Man of the moment (cont.)
In an interview with Fortune a few hours before the gala, Schwarzman played down his personal fame, always bringing the conversation back to the business he and partner Pete Peterson established after quitting Lehman Brothers two decades ago. "I really enjoy it," he says, folding his arms and lying back in his chair with a contented grin. "I'm in it because I like to be excellent and to win."
And win he has. "This guy is a home run with the bases loaded," says Bear Stearns CEO James Cayne. "He's got one negative - he's made expectations so high, the best he can do now is break even."

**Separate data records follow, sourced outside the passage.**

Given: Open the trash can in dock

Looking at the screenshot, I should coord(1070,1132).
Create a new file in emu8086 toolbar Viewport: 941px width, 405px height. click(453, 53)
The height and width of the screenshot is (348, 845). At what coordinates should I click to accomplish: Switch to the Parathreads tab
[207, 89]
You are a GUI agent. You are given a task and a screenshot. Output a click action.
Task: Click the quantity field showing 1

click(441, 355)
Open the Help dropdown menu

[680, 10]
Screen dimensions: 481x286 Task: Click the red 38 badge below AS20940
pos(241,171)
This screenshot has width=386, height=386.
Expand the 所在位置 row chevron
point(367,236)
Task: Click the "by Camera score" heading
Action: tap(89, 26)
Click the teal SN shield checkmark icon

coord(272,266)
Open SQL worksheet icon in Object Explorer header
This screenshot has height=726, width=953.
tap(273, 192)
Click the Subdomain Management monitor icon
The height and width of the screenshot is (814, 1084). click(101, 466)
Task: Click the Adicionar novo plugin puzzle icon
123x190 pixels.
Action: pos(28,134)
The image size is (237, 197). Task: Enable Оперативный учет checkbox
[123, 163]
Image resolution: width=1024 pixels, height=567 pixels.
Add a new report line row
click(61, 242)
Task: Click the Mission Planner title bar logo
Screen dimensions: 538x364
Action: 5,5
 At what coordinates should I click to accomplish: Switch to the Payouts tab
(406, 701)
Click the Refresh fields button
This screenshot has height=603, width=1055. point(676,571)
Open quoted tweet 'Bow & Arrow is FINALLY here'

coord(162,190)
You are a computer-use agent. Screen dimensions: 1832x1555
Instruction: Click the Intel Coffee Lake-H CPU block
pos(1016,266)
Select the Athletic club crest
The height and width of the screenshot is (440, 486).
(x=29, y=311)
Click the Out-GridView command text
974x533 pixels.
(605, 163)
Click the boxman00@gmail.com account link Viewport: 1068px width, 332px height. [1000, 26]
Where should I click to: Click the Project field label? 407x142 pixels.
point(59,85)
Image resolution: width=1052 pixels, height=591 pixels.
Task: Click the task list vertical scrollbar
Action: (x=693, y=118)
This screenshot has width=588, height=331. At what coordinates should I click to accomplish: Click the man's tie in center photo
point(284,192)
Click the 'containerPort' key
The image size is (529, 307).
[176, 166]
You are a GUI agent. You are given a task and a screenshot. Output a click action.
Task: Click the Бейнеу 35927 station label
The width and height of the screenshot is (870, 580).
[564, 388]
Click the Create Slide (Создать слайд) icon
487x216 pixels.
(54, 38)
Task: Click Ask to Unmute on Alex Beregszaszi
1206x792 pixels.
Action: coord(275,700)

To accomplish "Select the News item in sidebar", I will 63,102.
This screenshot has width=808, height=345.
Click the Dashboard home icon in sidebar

Schwarzman's timing has indeed been spot-on recently: Blackstone bought chemical company Celanese when the industry was out of favor in 2004, and then quickly took it public when old-economy names got hot again. The Celanese deal was especially adroit - Blackstone took it private in Germany but did the IPO in the U.S., where multiples for chemical firms were considerably higher. "They made a big cyclical bet on the chemical sector and it really paid off," says Rosen. Overall, industry sources estimate Blackstone's real estate and private equity funds have returned at least 30% annually over the past five years.
New investors are clearly hoping for more of that - the firm is now raising $20 billion for its newest buyout fund and $10 billion for its real estate unit. Layer on the leverage typically provided by lenders like Bank of America, which can equal more than four times fund assets, and you've got about $125 billion worth of dry powder.
It's a long way from the $400,000 in capital that he and Peterson kicked in when they launched the firm. But Schwarzman's ambition goes back much further, long before he attended Harvard Business School. Lazard's Rosen met Schwarzman when they were at a summer program in Maine for student council presidents between junior and senior year of high school. They reconnected at Yale and later roomed together at Harvard. "What you could see back then was enormous drive, self-confidence, ambition, integrity, and a desire to create things," he says. "He had a determination not just to succeed, which a lot of people have, but to succeed and be above the crowd."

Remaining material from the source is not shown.